Traeger, Inc. (NYSE: COOK) is a leading manufacturer of wood pellet grills and accessories, known for its innovative technology and superior grilling experience. The company’s stock price has suffered throughout this past year, down 37.4%. Currently, Traeger’s stock is trading at $2.04 per share.
Despite this decline, Wall Street analysts are bullish on the forward-looking prospects of Traeger. The company has powerful brand recognition, a loyal customer base, and an expanding product line, all of which align the company for significant growth in the coming year. Wall Street analysts have set a 12-month price target of $3.50 for the stock, which equates to a nearly 70% gain for those who purchase now.
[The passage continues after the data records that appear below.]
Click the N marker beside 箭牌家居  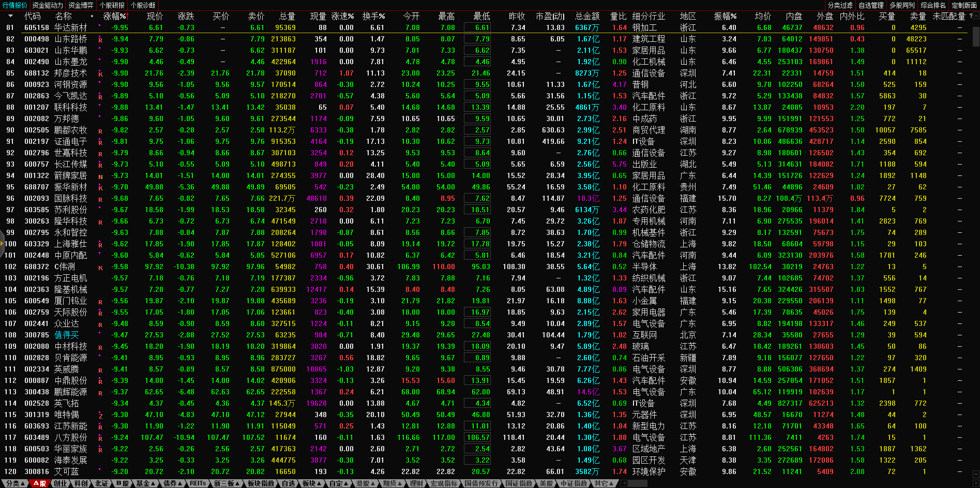[100, 176]
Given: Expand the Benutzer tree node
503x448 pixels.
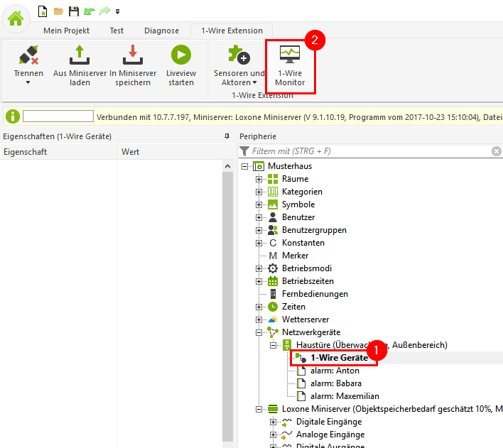Looking at the screenshot, I should pyautogui.click(x=259, y=217).
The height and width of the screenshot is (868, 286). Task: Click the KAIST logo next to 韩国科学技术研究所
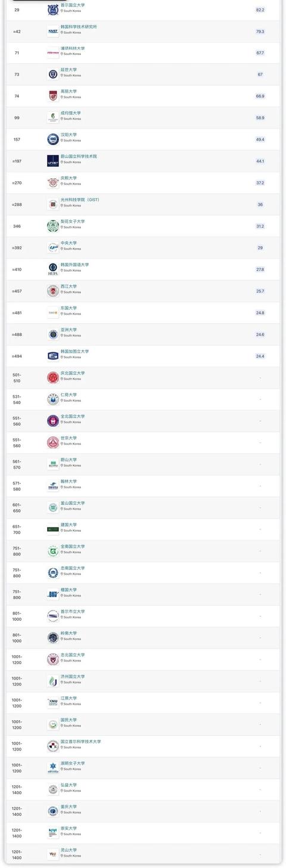coord(53,31)
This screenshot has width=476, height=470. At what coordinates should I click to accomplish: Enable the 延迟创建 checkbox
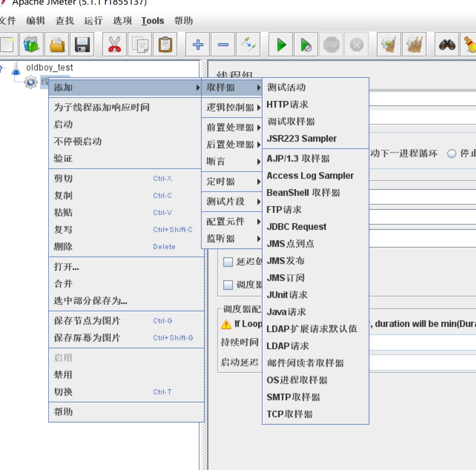pyautogui.click(x=228, y=262)
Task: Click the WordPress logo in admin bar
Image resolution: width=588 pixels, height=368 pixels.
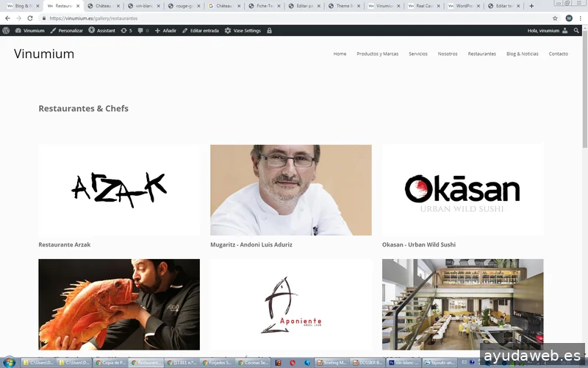Action: pos(7,31)
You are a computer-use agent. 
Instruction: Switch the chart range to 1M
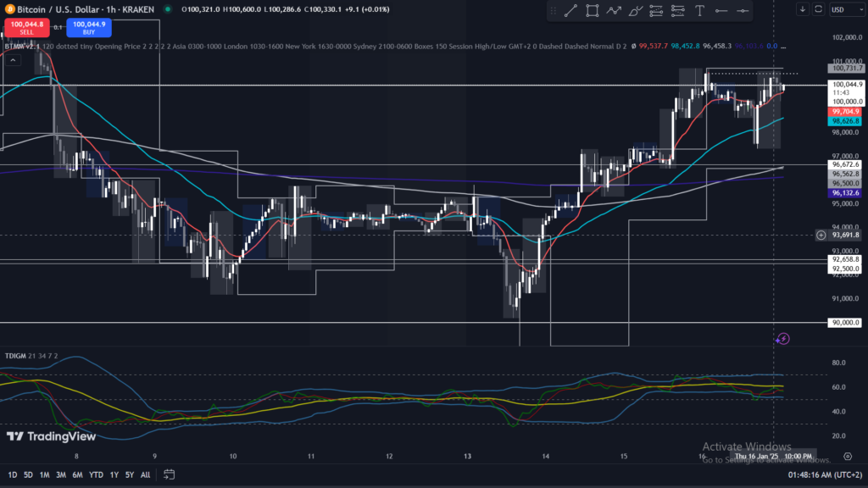pyautogui.click(x=44, y=474)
Recent distribution deals to move the company’s products into retailers like The Home Depot, Inc. (NYSE: HD), alongside possible distribution partnerships with celebrities, will only push the company further. As more people discover the joys of outdoor cooking and entertaining, Traeger is well-positioned to capture a significant share of this growing market. Traeger is a major beneficiary. If you’re looking to capitalize on this trend, with a passionate management team and plenty of game-changing innovation coming in the future, now is the time to do some financial analysis on Traeger and decide for yourself if the stock price will increase.
While Johnson Outdoors and Traeger have seen significant declines in their stock prices over the past year, they have both been awarded a rosy eye from Wall Street analysts, who see a very clear 70% gain over the impending 12 months in sight for each popular brand. The next consumer cash comes flowing into the market this hot summer, keep your eye open. There could be some volatility in the short term. These popular brands present a compelling investment opportunity for those willing to look beyond the short-term volatility and focus on the long-term growth potential.
As with any investment, it’s important to do your research and make sure your risk tolerance meets the potential reward of the investment. In this case, Johnson Outdoors and Traeger provide the opportunity to capitalize on the reinvigorated industries of outdoor recreation and grilling. That could put investors looking to buy in now in a position to profit as the companies start to realize the benefits of their continued growth over the coming year.